--- start of GIVEN TEXT ---

In the first chapter of her book, Created to Sail, Gray begins to address this very thing. We look at what we don't have in churches or in our lives and think "I must fix this on my own!" The words she uses are convicting and the first time I read it, I stopped, took a deep breath, and then continued. When we get ourselves into the "We can do this" or "We can't do this" mindset, Gray quotes Parker Palmer and his book Let Your Life Speak in addressing this as "functional atheism." Yikes... so... well meaning, good intentioned Christians who sit in pews, in board meetings, in bible studies, are falling to "functional atheism" which is "the belief that ultimate responsibility for everything rests on us. This is in unconscious, examined conviction that if anything decent is going to happen here, we are the ones who must make it happen--a conviction held even by people who talk a good game about God."


Let those words sink in for a moment... I'll be here... give yourself 60 seconds to ponder what that means in your own life...


Good? Still with me? Good :) Those are HEAVY words that should convict our hearts, souls, minds, and strength because we all do it. Start thinking about it: have you ever found yourself thinking in your church "if we just had more money we would be good" or "if we just had a different pastor, life would be so much better" or "if we just had more space, youth, young families, a praise band... then we could really do God's work in our community!" Well, friends... that's all about us... and not at ALL about God and God working with what we already have.


Being the church has very little to do with our resources and has everything to do with us following God's leading. When we start to get away from looking at the church as not being enough and realizing that God is wanting to equip each of us for ministry and to partner with God and share in God's abundance, then we start to see that God "through the power at work within us can do abundantly far more than we could ever ask or imagine."

--- end of GIVEN TEXT ---
--- start of STORED ROWS ---

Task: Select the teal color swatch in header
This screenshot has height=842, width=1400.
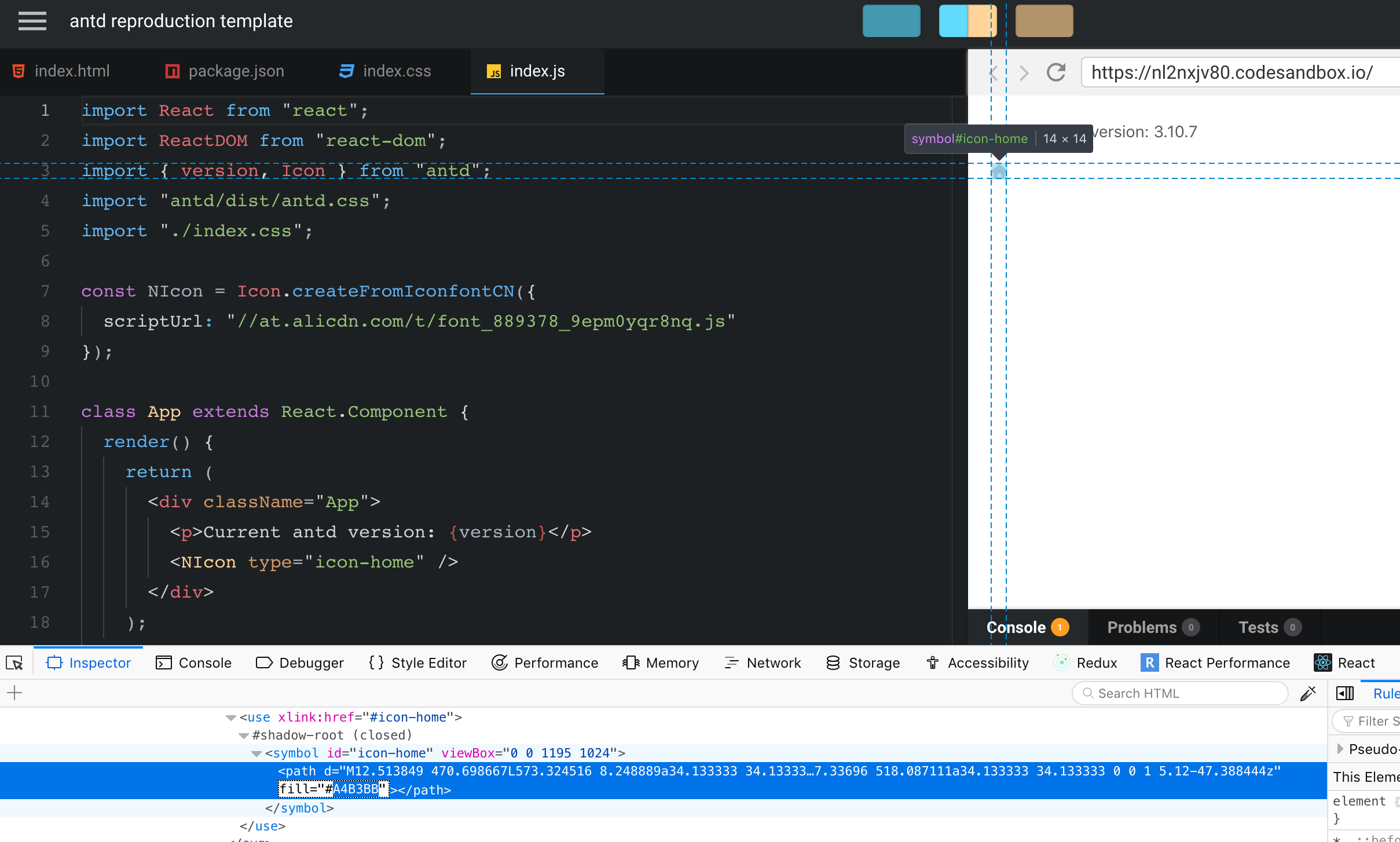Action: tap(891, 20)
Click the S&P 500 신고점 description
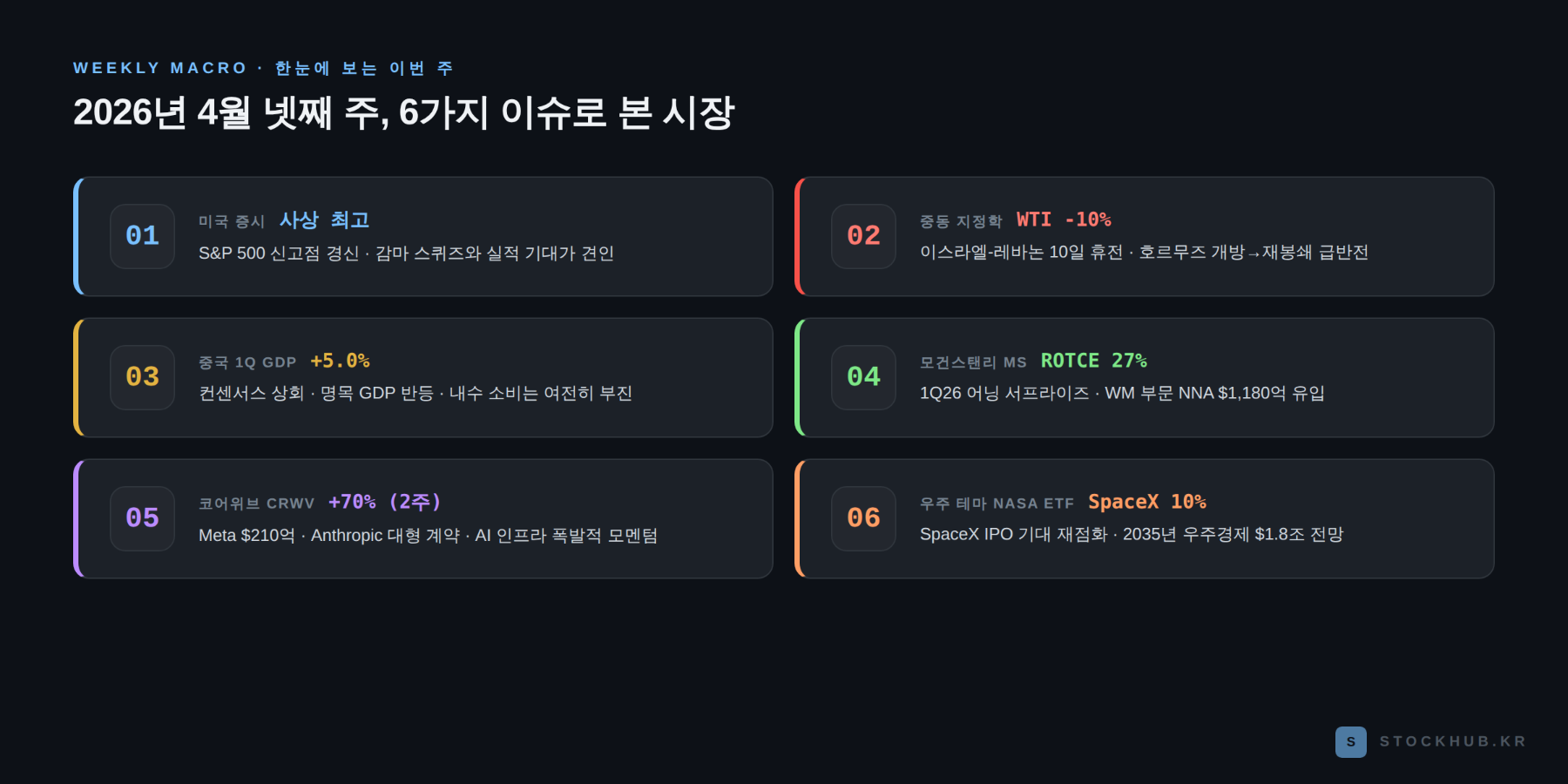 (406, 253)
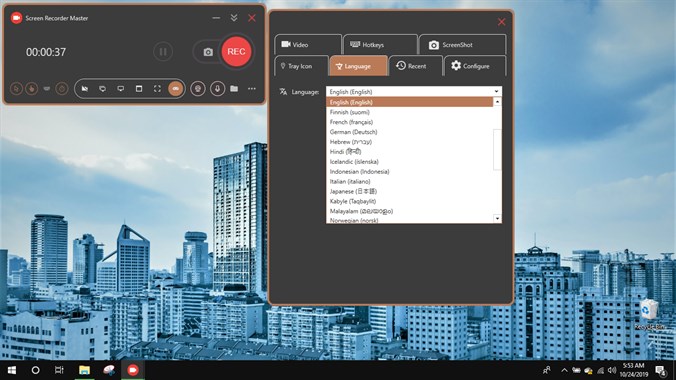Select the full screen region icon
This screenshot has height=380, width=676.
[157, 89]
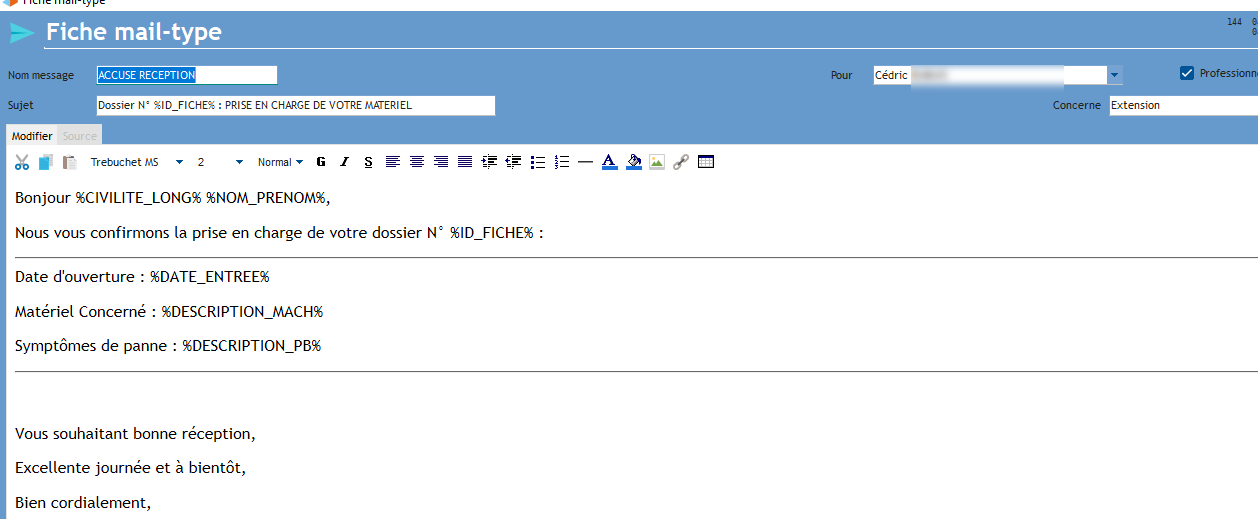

--- end of STORED ROWS ---
--- start of STORED ROWS ---

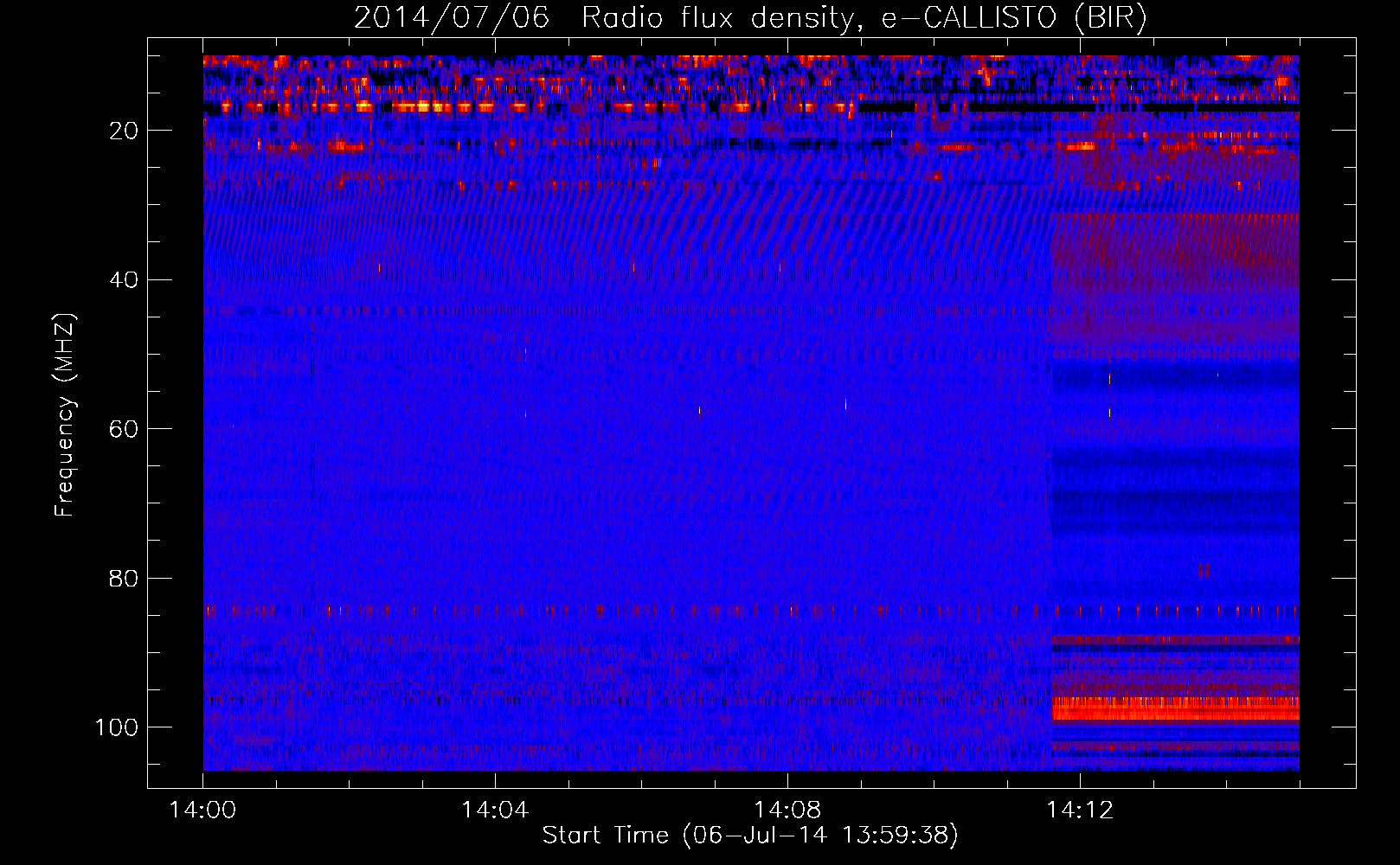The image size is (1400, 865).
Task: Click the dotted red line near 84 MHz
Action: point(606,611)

--- end of STORED ROWS ---

Carry on the reflection on "functional atheism" in churches with a few more paragraphs, starting right after its last sentence.

EXERCISE RESULT ::
This is a God who created all life out of chaos! Who spoke through ordinary men and women. A God who led people in slavery and bondage out of persecution and when they looked at a sea blocking their way to safety, said "That's not going to stop me!" A God who animated dried, dead bones and who brought Lazarus and Christ back from death! This is a God who looks at the impossibleness of the world and encourages us to say "With God nothing is impossible!" Luke 1:35-37. This God that we worship is telling us, begging us, leading us into partnership because we know that we can do more than what we think we are capable of with God's strength with us.


But... we have to put down the oars, throw them out of the boat, and hoist the sails to capture the ever moving Wind of the Holy Spirit. It is then that we are truly able to engage in this mission with God. But that takes skill. Gray will help us to identify what skills we need in order to become sailors with God, instead of rowers on our own. It takes us being willing to surrender to God (a word I struggle with wholeheartedly). It takes us being willing to transformed from a "my skills" mindset into one that focuses on what can be glorified and accomplished with God's leading. It takes us being ready to be humbled by God's power and excited to set out on the new adventure that God is charting for us.


You ready to put down the oars and get ready to hoist the sails? It'll take time, energy, transformation, and reprogramming of "how we've always done things." But it is exciting!